Dorset Clay Pipes

Dorset Clay Pipes

December’s lecturer, Robert Lancaster, brought an array of examples and a wealth of knowledge of his subject, Dorset clay pipes. By looking at the size and shape of the bowl, and any imprints on the bowl or stem, he could identify the period of a pipe and frequently the location and name of its maker. Pipes were often given away with the purchase of beer or tobacco, and so pipe-makers were usually poor and illiterate. In Wareham in 2011-12 Robert excavated the site of the kiln of Augustus Moore, who in 1834 was convicted of theft and sentenced to be transported for seven years. It is doubtful whether he ever returned to his five children and wife Sarah, who was listed as a pauper in 1861. The advent of cigarettes at much the same time put paid to the craft of clay pipe-making. Members of the audience, including Shaftesbury students Ella and Bethany, were intrigued by Mr Lancaster’s account of the rise and fall, and the bewildering variety, of clay pipes.

Christmas Fun

Christmas Fun at Gold Hill Museum

Sunday 6th December 2015 – 2-4pm

Free Event All Welcome

Handbells, stories, craft activities, and help us decorate our tree.
Refreshments included.
Children must be accompanied by an adult.
No booking required

Click here for poster

November News

Gold Hill Museum closed its doors at the end of the regular season on Sunday 01 November. About 25 of the volunteer stewards who contributed the 2580 hours required to keep the Museum open every day from 28 March attended a social event, at which they were thanked for their dedication. As a result 20,267 visitors were able to enjoy the permanent and temporary exhibitions, and make the donations and purchases which are the lifeblood of the Museum.
On Monday 02 November the Secretary and Treasurer of The Shaftesbury & District Historical Society attended the Shaftesbury in Bloom celebration evening wearing their gardening hats. They were surprised and delighted to receive first prize in the Gardens of Public Buildings category [photograph]. The Museum and its garden will be open to the public during the Shaftesbury Snowdrop Festival in February 2016, when there should be significantly more snowdrops on display, and an opportunity to try out a new garden seat donated by friends of the late Leonore Schafarik.
On Tuesday 01 December at 2.30p.m. Robert Lancaster will give a talk at Gold Hill Museum on the subject of “Dorset Clay Pipes”. Audience members are invited to bring samples for dating. This event is free to S&DHS members and visitors may pay £3 at the door.
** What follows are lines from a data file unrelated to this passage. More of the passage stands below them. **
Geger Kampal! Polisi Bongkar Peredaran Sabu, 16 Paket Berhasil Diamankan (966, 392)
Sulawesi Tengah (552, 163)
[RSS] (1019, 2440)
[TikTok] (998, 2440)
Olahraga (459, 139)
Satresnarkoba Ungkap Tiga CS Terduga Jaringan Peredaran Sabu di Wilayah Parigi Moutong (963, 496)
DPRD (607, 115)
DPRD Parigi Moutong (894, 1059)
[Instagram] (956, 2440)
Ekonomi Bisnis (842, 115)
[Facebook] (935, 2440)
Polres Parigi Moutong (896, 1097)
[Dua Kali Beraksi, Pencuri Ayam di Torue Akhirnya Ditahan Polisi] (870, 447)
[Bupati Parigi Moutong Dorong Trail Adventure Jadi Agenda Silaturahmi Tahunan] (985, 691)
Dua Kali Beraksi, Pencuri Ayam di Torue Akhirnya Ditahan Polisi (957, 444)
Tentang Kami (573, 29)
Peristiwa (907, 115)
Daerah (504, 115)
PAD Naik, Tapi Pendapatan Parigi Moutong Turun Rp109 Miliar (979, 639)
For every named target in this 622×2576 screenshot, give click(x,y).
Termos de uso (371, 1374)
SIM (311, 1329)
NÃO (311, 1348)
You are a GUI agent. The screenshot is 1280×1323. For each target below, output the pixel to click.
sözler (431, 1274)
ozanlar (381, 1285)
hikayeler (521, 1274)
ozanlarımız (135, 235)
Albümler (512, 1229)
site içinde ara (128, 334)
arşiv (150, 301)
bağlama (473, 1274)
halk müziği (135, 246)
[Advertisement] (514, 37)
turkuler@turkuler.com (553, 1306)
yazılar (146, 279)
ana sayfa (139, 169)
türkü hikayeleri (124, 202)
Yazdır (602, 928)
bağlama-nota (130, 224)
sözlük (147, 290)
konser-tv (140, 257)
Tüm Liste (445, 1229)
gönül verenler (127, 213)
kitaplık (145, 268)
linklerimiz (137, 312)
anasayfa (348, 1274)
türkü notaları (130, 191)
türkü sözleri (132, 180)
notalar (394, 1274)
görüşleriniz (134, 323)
From 6 till 8.00p.m. on the evening of Friday 04 December visitors to the Museum and its shop can expect mulled wine and mince pies, while traditional Christmas Family Fun activities take place on the afternoon of Sunday 06 December.

Teulon Porter Memorial Lecture

New President of The Shaftesbury & District Historical Society, Jo Rutter [photograph, left] prefaced the Teulon Porter Memorial Lecture given in Shaftesbury Town Hall on the evening of 06 October by Professor Peter Clarke [photograph, right] with some amusing recollections of Noel Teulon Porter in the 1950s. In his lecture “Sin in Salisbury Diocese” Professor Clarke set the Papal Penitentiary, the highest church office concerned with the forgiveness of sins, in the context of medieval religious belief and practice. The records of the Penitentiary have been accessible in the Vatican only since 1983; so far Professor Clarke has found and translated 100 petitions from individuals in the Salisbury diocese, 18 of whom were seeking dispensations to marry otherwise disqualified relatives, and 17 dispensations to overcome defects in their qualifications for ordination as clergy, such as extreme youth or illegitimacy. The nuns of Shaftesbury petitioned the Pope for the use of a portable altar, presumably to carry to the outlying granges of the Abbey estates. Depending on future funding, Professor Clarke hopes to examine the Penitentiary registers dating from 1503 to 1569, when members of The S&DHS may be able to help with identifying petitioners and sources relating to them.
On 20 October the funeral took place at Salisbury of Christine Simpson. Christine was in charge of Collection Care during the hectic days of Gold Hill Museum’s redevelopment, when thousands of artefacts had to be packed, transported and stored off-site. When the builders had finished, the same objects had to be returned, unpacked and stored or displayed. Having retired from this demanding voluntary role, Christine continued to be involved in the preparation of temporary exhibitions and in researching aspects of local history with her husband Ray. Gold Hill Museum is arguably one of Shaftesbury’s prime assets and Christine Simpson played a significant role in making it so.